## Exercise goal
Print verbatim the lines of the entries from the one containing "Where should I click to: Click the Density" to the last, inclusive, and no others.

## Supplied information
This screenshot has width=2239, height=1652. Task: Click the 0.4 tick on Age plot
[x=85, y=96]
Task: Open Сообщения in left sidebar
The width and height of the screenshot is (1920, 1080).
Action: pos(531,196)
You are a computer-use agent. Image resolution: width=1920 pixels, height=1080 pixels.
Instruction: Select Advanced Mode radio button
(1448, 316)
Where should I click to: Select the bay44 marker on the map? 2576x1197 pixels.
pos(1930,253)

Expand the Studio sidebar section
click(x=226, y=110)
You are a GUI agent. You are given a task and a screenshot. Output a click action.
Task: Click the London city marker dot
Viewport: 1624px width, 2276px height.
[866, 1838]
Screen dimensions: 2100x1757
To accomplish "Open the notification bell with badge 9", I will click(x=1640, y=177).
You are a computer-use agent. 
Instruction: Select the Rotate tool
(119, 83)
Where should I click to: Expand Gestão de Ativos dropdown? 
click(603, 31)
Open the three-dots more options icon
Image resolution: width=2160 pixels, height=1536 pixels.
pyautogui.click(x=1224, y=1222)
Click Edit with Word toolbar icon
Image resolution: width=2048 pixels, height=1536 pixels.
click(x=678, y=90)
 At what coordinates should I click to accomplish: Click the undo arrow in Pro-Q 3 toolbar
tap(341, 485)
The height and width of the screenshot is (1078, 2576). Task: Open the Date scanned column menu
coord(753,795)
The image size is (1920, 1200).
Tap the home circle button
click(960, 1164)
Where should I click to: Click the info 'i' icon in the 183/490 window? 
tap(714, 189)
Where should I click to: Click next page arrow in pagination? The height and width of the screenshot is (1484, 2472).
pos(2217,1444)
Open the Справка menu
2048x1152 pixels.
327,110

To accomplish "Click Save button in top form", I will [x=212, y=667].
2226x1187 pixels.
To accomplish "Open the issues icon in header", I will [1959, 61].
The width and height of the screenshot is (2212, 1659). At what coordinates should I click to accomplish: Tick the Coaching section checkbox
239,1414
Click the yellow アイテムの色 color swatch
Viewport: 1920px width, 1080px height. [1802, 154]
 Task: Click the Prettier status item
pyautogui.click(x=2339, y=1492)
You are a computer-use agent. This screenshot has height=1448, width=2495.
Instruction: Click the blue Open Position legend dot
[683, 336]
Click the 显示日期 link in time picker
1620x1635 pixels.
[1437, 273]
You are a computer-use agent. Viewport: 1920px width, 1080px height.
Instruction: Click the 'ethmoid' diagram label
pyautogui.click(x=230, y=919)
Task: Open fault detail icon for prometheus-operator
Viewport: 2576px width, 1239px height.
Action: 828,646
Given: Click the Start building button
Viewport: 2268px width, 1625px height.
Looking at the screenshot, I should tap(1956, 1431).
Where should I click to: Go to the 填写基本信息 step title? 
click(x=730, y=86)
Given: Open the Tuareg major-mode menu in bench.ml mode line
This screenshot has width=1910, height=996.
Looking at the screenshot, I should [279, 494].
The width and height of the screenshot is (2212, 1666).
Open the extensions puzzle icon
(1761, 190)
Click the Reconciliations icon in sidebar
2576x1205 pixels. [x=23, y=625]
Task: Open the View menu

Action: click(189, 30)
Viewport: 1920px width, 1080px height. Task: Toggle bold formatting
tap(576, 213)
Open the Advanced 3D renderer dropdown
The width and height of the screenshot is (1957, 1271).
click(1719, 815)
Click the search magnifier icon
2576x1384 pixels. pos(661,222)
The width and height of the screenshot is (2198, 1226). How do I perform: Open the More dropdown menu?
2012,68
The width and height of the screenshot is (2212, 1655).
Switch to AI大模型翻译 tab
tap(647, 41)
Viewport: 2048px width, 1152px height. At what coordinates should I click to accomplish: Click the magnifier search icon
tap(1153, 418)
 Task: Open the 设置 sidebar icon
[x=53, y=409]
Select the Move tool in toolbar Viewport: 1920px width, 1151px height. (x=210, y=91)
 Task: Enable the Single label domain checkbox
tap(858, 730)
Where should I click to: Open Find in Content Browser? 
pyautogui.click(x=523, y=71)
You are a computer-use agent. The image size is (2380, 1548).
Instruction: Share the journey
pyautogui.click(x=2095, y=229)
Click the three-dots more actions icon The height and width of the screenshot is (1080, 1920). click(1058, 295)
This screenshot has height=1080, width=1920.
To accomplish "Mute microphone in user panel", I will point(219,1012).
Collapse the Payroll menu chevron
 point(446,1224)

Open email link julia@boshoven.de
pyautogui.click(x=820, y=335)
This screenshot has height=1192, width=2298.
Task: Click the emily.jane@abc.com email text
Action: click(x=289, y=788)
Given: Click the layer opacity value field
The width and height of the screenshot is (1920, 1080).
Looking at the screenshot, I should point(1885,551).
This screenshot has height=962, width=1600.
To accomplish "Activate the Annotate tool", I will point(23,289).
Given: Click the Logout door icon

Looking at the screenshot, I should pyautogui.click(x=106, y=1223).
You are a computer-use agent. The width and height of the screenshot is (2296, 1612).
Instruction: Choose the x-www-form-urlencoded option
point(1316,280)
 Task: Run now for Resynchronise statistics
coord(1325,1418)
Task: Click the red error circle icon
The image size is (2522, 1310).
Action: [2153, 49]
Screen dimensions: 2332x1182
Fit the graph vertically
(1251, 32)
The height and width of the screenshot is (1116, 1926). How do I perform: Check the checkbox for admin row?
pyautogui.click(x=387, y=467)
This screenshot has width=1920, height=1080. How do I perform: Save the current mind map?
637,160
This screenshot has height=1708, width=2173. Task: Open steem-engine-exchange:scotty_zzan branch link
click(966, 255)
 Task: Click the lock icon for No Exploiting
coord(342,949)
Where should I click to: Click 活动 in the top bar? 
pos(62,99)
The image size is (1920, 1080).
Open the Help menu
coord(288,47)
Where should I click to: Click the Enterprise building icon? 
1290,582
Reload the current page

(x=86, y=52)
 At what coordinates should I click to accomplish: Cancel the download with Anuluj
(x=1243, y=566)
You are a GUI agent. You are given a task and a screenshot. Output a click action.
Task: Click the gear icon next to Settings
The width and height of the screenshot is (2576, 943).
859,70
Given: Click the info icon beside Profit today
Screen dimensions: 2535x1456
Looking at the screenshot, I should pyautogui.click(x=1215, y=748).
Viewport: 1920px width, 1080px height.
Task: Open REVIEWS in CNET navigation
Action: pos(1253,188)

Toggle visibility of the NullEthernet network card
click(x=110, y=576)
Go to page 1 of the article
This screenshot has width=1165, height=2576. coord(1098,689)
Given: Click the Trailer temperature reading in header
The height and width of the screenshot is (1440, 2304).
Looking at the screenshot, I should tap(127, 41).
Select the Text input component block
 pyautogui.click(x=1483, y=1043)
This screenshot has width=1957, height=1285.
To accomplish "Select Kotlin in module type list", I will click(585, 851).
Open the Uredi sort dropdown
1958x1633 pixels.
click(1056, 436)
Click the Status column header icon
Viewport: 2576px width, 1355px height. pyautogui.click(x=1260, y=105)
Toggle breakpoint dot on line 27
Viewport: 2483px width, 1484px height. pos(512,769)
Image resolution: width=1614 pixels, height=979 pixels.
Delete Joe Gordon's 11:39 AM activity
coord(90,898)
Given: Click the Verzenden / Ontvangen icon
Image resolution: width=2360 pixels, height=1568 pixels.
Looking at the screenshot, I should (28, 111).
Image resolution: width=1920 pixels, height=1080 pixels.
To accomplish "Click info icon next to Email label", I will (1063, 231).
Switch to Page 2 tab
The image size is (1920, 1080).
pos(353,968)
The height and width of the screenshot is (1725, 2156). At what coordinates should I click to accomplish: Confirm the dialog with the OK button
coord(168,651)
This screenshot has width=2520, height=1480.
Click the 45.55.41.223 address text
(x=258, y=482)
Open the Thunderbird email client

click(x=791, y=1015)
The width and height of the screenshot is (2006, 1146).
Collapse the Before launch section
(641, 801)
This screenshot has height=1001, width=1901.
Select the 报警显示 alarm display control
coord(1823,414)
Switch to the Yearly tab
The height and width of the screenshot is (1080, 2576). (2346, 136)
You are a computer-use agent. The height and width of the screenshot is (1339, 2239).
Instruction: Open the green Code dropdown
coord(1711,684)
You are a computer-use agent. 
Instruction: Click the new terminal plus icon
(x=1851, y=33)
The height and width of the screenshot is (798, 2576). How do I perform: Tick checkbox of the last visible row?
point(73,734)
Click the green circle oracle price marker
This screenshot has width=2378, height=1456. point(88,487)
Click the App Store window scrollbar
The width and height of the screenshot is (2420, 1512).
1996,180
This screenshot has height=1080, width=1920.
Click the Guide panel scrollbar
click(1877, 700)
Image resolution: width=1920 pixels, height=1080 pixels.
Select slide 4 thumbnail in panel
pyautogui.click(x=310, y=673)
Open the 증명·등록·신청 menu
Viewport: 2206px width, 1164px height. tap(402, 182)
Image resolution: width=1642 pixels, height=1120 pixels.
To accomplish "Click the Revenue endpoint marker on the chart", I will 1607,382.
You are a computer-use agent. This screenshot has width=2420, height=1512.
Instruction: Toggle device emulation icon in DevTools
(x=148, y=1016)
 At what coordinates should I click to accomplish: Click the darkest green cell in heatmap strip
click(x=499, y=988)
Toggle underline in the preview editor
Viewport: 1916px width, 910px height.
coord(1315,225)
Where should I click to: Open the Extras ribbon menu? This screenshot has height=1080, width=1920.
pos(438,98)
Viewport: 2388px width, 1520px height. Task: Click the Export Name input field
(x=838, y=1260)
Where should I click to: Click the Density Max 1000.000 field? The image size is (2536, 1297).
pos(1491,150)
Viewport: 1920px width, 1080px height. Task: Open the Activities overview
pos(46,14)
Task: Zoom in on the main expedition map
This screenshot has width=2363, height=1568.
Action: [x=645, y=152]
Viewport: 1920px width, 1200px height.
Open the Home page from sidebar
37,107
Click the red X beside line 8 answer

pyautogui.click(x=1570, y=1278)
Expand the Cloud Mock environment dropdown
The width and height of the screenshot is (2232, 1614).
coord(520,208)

## Response to this exercise
Where should I click to: Click the Density Max 1000.000 field? The image size is (2536, 1297).
pos(1491,150)
Viewport: 1920px width, 1080px height. Task: Open the Activities overview
pos(46,14)
Task: Zoom in on the main expedition map
This screenshot has width=2363, height=1568.
Action: [x=645, y=152]
Viewport: 1920px width, 1200px height.
Open the Home page from sidebar
37,107
Click the red X beside line 8 answer

pyautogui.click(x=1570, y=1278)
Expand the Cloud Mock environment dropdown
The width and height of the screenshot is (2232, 1614).
coord(520,208)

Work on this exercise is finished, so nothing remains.